Additionally, in order to re-plan foot motion after receiving ground contact feedback, the upper computer side has designed two sets of MATLAB code, which interact with the industrial computer using either topic communication or service communication. Topic communication does not require waiting for the lander's commands to be executed, and can directly proceed to the next trajectory calculation. Service communication, on the other hand, waits for the lander's commands to be executed or for interruption due to ground contact. In this case, the lander's industrial computer returns the current foot position to MATLAB, which is then used for a new planning process.
The data format for communication with the upper computer is as follows:
# Client Request
# 0: getpos; 1: init; 2: planfoot; 3: planmotion
int32 command_index
# For planfoot
int32 leg_index
float64[3] foot1_motion
float64[3] foot2_motion
float64[3] foot3_motion
float64[3] foot4_motion
# For planmotion
int32 data_num
float64[] foot1_trace_x
float64[] foot1_trace_y
float64[] foot1_trace_z
float64[] foot2_trace_x
float64[] foot2_trace_y
float64[] foot2_trace_z
float64[] foot3_trace_x
float64[] foot3_trace_y
float64[] foot3_trace_z
float64[] foot4_trace_x
float64[] foot4_trace_y
float64[] foot4_trace_z
---
# Server Response Data
bool isFinish
float64[3] foot1_position
float64[3] foot2_position
float64[3] foot3_position
float64[3] foot4_position
(For server response data, only applicable for feedback control when using service communication)

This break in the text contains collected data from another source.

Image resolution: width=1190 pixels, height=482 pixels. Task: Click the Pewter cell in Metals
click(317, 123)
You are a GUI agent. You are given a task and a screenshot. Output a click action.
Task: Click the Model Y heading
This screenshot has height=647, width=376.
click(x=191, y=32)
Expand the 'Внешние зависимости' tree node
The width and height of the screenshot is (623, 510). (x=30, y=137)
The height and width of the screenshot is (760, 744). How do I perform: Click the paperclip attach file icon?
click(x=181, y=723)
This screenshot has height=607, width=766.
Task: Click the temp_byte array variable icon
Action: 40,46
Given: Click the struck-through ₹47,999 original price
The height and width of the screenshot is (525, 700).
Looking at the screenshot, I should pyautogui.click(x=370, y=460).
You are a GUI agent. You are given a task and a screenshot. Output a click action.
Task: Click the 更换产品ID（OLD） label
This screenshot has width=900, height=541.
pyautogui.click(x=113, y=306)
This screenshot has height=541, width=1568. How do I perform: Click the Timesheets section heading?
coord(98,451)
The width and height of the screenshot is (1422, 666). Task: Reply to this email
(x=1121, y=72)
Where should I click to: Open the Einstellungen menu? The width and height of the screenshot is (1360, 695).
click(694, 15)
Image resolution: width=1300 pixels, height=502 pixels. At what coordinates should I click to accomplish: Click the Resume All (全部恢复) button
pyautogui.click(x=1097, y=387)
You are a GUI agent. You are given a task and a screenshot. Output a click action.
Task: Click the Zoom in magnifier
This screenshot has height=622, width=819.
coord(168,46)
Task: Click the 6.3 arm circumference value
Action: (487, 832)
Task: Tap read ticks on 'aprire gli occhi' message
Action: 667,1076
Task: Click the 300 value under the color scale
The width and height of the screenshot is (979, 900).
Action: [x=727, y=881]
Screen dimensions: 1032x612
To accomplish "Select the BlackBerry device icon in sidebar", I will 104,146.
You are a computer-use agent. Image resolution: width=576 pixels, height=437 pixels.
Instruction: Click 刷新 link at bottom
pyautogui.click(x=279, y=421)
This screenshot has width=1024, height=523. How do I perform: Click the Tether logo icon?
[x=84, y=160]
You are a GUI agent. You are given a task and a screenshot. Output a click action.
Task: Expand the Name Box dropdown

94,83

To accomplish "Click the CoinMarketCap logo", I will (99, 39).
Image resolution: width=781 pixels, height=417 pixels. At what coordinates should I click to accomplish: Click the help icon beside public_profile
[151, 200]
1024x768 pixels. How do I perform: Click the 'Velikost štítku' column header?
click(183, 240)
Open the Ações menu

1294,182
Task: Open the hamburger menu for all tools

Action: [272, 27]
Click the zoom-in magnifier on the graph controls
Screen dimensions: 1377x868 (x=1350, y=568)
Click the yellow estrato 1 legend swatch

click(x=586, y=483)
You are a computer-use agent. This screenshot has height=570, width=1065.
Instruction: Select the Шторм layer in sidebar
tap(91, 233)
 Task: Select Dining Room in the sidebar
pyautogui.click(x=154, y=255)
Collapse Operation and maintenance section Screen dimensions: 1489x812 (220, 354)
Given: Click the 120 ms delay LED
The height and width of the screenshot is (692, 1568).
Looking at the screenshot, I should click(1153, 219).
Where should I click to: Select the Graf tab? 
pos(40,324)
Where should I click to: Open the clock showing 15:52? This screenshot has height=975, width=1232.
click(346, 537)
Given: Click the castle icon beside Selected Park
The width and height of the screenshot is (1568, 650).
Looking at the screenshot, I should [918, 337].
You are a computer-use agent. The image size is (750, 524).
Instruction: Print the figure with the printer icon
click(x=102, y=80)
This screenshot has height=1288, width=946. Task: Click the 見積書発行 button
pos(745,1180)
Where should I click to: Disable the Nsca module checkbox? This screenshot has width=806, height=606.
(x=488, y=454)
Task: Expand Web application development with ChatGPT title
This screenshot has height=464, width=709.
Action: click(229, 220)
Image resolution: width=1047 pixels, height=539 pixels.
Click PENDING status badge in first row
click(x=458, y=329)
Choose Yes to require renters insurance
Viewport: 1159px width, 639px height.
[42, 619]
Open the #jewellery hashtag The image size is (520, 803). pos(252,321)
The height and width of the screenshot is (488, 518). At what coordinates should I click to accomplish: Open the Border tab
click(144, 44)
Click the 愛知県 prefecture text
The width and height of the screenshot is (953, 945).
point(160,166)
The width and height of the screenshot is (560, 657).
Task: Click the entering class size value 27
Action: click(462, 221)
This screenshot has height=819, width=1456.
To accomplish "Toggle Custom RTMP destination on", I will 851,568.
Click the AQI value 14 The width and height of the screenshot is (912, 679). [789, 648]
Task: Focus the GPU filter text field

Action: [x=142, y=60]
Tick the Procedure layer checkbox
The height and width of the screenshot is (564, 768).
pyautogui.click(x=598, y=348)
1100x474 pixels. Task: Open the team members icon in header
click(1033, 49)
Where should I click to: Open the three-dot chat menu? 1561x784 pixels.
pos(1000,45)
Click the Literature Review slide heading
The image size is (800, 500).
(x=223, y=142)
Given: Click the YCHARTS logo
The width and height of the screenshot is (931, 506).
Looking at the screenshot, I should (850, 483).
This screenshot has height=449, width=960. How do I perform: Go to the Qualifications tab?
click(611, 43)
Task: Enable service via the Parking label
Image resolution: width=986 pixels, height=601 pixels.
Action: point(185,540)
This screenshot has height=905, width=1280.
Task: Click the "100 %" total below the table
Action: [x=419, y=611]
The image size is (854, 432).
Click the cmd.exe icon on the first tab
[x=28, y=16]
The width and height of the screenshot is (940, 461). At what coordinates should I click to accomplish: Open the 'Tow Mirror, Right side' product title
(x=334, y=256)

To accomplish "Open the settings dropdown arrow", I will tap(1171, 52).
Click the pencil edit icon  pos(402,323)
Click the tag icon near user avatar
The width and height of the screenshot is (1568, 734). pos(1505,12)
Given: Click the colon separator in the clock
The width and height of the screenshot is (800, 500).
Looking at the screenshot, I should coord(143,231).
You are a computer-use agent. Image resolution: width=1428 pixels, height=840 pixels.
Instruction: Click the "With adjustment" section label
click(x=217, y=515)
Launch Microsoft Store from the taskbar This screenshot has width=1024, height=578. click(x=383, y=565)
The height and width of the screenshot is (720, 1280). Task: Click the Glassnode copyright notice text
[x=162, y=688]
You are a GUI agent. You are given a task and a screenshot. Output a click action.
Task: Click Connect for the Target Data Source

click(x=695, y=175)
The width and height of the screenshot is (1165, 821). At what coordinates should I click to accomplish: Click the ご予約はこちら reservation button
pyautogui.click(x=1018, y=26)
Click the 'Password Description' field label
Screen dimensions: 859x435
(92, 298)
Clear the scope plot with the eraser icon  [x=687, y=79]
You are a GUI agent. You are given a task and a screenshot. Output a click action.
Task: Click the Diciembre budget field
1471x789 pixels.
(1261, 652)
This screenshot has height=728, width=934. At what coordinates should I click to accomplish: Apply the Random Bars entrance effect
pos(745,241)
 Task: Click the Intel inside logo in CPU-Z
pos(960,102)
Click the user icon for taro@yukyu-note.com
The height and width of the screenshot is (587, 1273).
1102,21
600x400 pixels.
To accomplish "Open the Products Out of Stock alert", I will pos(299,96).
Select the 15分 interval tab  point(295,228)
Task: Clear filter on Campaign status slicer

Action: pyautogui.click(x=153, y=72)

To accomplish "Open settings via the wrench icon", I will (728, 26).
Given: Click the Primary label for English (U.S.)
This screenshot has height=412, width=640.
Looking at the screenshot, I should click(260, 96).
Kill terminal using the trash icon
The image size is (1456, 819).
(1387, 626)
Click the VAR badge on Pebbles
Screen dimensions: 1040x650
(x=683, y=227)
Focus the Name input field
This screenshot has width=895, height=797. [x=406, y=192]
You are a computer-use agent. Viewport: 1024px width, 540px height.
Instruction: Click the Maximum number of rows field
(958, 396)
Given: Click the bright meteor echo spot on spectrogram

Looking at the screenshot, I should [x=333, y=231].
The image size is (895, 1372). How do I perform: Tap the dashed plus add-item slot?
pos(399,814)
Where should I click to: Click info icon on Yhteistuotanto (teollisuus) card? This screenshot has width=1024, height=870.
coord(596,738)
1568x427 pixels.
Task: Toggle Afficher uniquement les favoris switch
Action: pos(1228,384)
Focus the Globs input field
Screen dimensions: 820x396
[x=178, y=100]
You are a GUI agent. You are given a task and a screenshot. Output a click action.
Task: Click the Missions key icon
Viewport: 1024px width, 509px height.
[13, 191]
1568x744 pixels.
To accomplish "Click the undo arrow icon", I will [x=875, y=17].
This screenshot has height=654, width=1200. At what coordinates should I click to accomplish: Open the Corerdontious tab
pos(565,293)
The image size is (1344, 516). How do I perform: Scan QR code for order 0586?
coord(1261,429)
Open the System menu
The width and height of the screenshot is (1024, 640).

- Instructions without feedback:
Get initial positions of encoders [getposplan][instruction 0]
Pose initialization [initplan][instruction 1]
Single leg and multi-leg motion simultaneously [planfoot][instruction 2]:
Requires setting leg_index (0/1/2/3 or 12, where 12 represents all legs) and four arrays, each containing three elements, specifying the displacement dx, dy, and dz of the four legs relative to the initial position.
Motion along planned trajectory points [planmotion][instruction 3]:
Requires setting data_num (not exceeding 100) and the displacement trajectory of the four legs.
Clear misalignment and re-enable motors [cl][instruction -1]
- Instructions with feedback:
Motion along planned trajectory points [planmotionfeedback][instruction 3]:
Returns the positions of the four leg tips.